══ PROVIDED TEXT
Extract YouTube video titles and URLs with end-to-end web scraping API + automate Selenium webdriver dependency set up

These details have not been verified by PyPI

Project links

GitHub Statistics

View statistics for this project via Libraries.io, or by using our public dataset on Google BigQuery

Project description

Python Quick Start

Python 3.6+ setup (required if not already installed)

This package uses f-strings (more here), and so requires Python 3.6+.

If you have an older version of Python, you can download Python 3.9.1 (follow links below) and follow the instructions to set up Python for your machine. If you want to install a different version, visit the Python Downloads page and select the version you want.

macOS 64-bit installer
Windows x86-64 executable installer
Windows x86 executable installer
Gzipped source tarball (most useful for Linux)

Permissions for first run

This is required to make sure you can download and install the required Selenium binary dependencies.

On Windows: makes sure you open Command Prompt or Powershell (both work) in "Run as Administrator" mode

shortcut: ⊞ Win + X + A

On Unix based machines (MacOS, Linux): make sure you have read and write access to /usr/local/bin/

if you're not sure, open terminal and run sudo chown $USER /usr/local/bin/

Installing the package

After you install Python 3.6+ and ensure you have the required permissions as needed, enter the following in your command line:

# if something isn't working properly, try rerunning this
# the problem may have been fixed with a newer version

pip3 install -U yt-videos-list     # MacOS/Linux
pip  install -U yt-videos-list     # Windows

Running the package from the python interpreter

python3     # MacOS/Linux
python      # Windows

from yt_videos_list import ListCreator


my_driver = 'firefox' # SUBSTITUTE DRIVER YOU WANT (options below)
lc = ListCreator(driver=my_driver, scroll_pause_time=0.8)


lc.create_list_for(url='https://www.youtube.com/user/schafer5')
lc.create_list_for(url='https://www.youtube.com/channel/UC8butISFwT-Wl7EV0hUK0BQ', log_silently=True)
# Set `log_silently` to `True` to mute program logging to the console.
# The program will log the prgram status and any program information
# to only the log file for the channel being scraped
# (this is useful when scraping multiple channels at once with multi-threading).
# By default, the program logs to both the log file for the channel being scraped AND the console.


# see the new files that were just created:
import os
os.system('ls -lt | head')                      # MacOS/Linux
os.system('dir /O-D | find "_videos_list"')     # Windows

# for more information on using the module:
help(lc)
════
══ DATA EXCERPT
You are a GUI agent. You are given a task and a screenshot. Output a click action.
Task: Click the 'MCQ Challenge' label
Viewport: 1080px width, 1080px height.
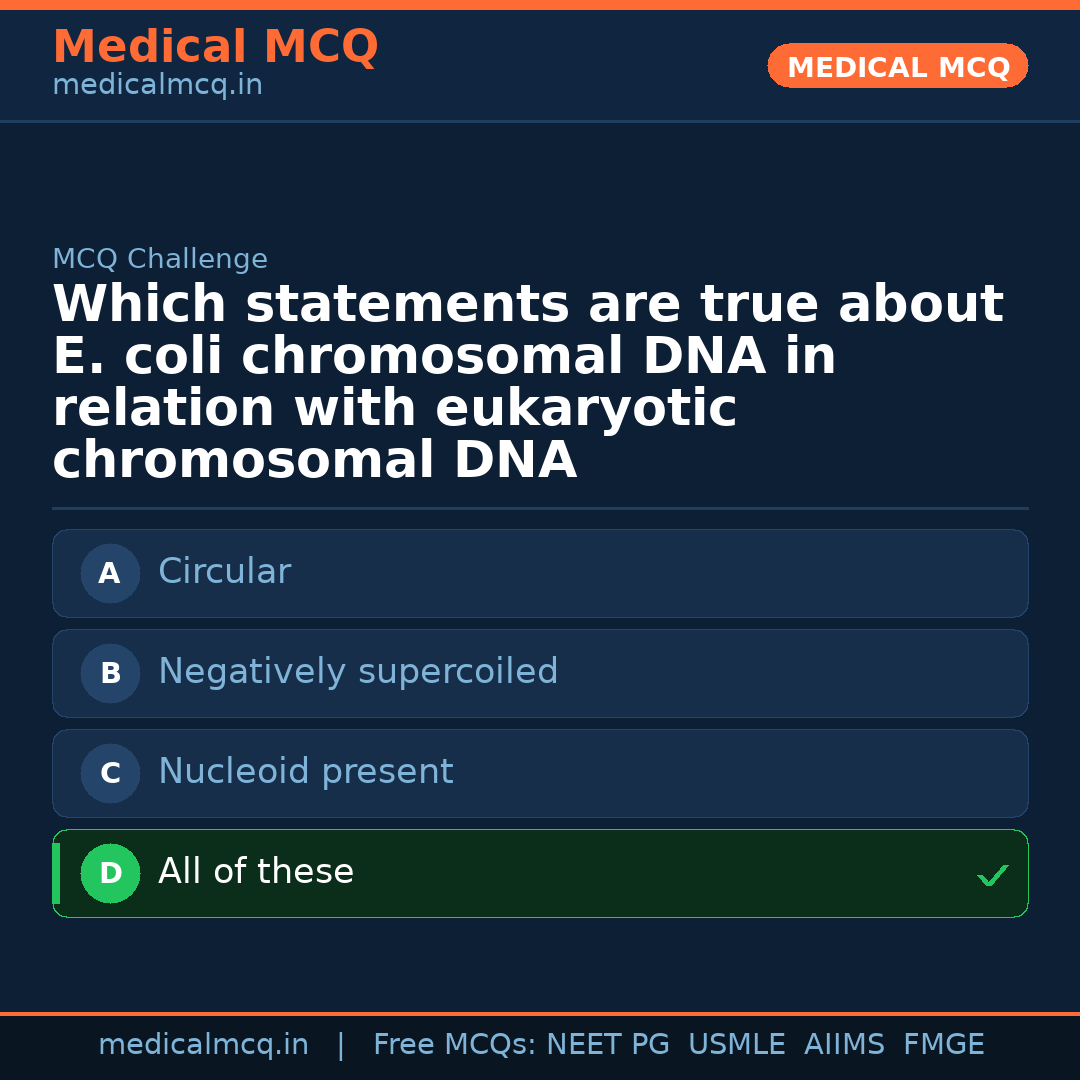tap(160, 259)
════
PROBLEM TO WORK ON:
Resume the yt-videos-list package description from the point after its final line, help(lc), and keep writing it.

ANSWER TO THE PROBLEM:
driver options include:
- 'firefox'
- 'opera'
- 'safari' (MacOS only)
- 'chrome'
- 'brave'
- 'edge' (Windows only!)
increase scroll_pause_time for laggy internet and decrease scroll_pause_time for fast internet

If you already scraped a channel and the channel uploaded a new video, simply rerun this program on that channel and this package updates your files to include the newer video(s)!

Scraping multiple channels from a file simultaneously with multi-threading

Add the url to every channel you want to extract information from in a txt file with every url placed on a new line.

e.g. channels.txt

https://www.youtube.com/channel/UCSHZKyawb77ixDdsGog4iWA
https://www.youtube.com/c/WorldScienceFestival/playlists
https://www.youtube.com/c/RSAConference/videos
https://www.youtube.com/channel/UCtC8aQzdEHAmuw8YvtH1CcQ/videos
https://www.youtube.com/channel/UCQSrdt0-Iu8qVEiJyzhrfdQ/videos
https://www.youtube.com/user/TEDxTalks/videos
https://www.youtube.com/user/TEDxYouth
https://www.youtube.com/user/TEDPrizeChannel/videos
https://www.youtube.com/user/TEDInstitute/videos
https://www.youtube.com/user/TEDPartners/channels
https://www.youtube.com/c/TheVerge/channels
https://www.youtube.com/c/mitocw/channels
https://www.youtube.com/c/stanford/channels
https://www.youtube.com/c/khanacademy/channels
https://www.youtube.com/c/TEDEdStudentTalks/channels
https://www.youtube.com/c/TED/channels
https://www.youtube.com/c/TEDFellow/videos
https://www.youtube.com/c/tedededucatortalks/videos
https://www.youtube.com/c/TEDTranslators/videos
https://www.youtube.com/c/TEDEspanol/videos
https://www.youtube.com/teded/featured
https://www.youtube.com/c/IBMSecurity/channels
https://www.youtube.com/user/symantec/channels
https://www.youtube.com/c/QuantamagazineOrgNews/videos
https://www.youtube.com/c/Splunkofficial/channels

Enter the python interpreter:

python3     # MacOS/Linux
python      # Windows

import time
import threading   # python standard library built-in package, no download necessary
from yt_videos_list import ListCreator

my_driver = 'firefox'
lc = ListCreator(driver=my_driver, scroll_pause_time=0.8)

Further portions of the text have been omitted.